Burma’s Regime Attacks Kachin Ethnic Resistance Group, International Community Must Demand End of all Violence and Peaceful Solution through Political Dialogue (click to view PDF)

For Immediate Press Release
June 15, 2011
Media Contact: Jennifer Quigley at (202) 234 8022

Photos Attached:

(1) Kachin Refugees at Mai Ja Yang

(2) Kachin Refugees Fleeing to China-Burma Border

(3) Prisoners Exchanged, but Dead Body of KIA Soldier

(4) A Kachin Refugee Family at Mai Ja Yang

(Washington, DC, June 15, 2011) The U. S. Campaign for Burma (USCB), a Washington, DC-based human rights organization campaigning to end crimes against humanity and the culture of impunity in the Southeast Asian country of Burma, today strongly demands the international community pressure Burma’s Thein Sein regime to cease all attacks against all ethnic resistance groups on the Thai-Burma border and China-Burma border and press China to allow those fleeing the violence protection and refuge.

On June 9, 2011, fighting erupted between Burma’s military and the former ceasefire group, the Kachin Independence Army (KIA – the army for the Kachin Independence Organization) ending a nearly 20 year old ceasefire.
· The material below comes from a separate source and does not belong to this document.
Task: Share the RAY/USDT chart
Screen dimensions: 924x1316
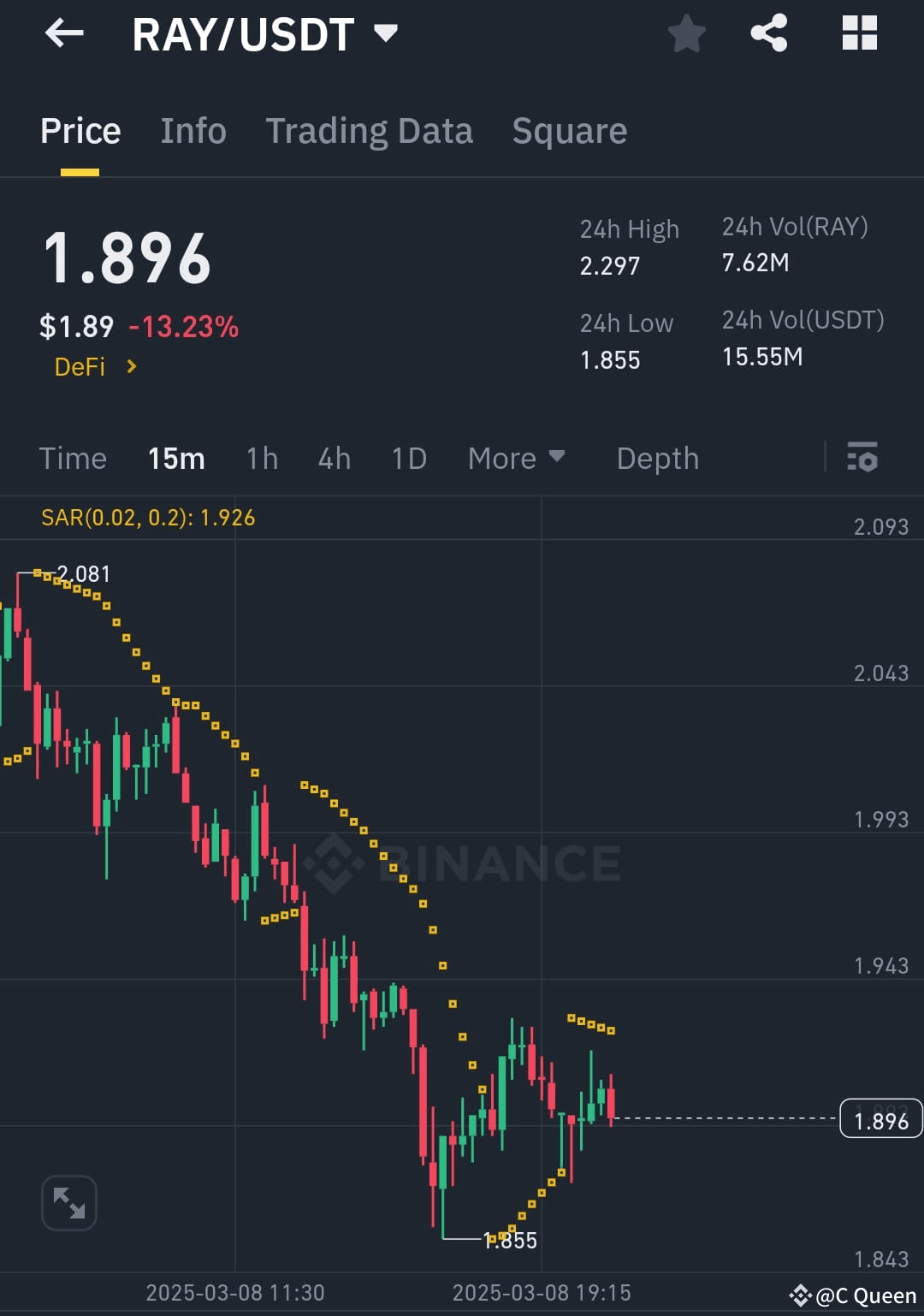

Burma’s regime launched an offensive against KIA troops to exert control over the area nearby the Ta Pein (Taping) River, where a Chinese company is building hydropower projects and dams to provide electricity to China. Fighting continues until today with heavy casualties for the regime’s troops. Under the regime’s indiscriminate shelling of heavy artillery and a massive attack, KIA troops withdrew from their security post and destroyed three bridges to make it difficult for the regime to transport its soldiers further into KIA territory. Both sides have reinforced their troops with additional forces and severe fighting is expected to continue, not only in Kachin State, but also in other ethnic States.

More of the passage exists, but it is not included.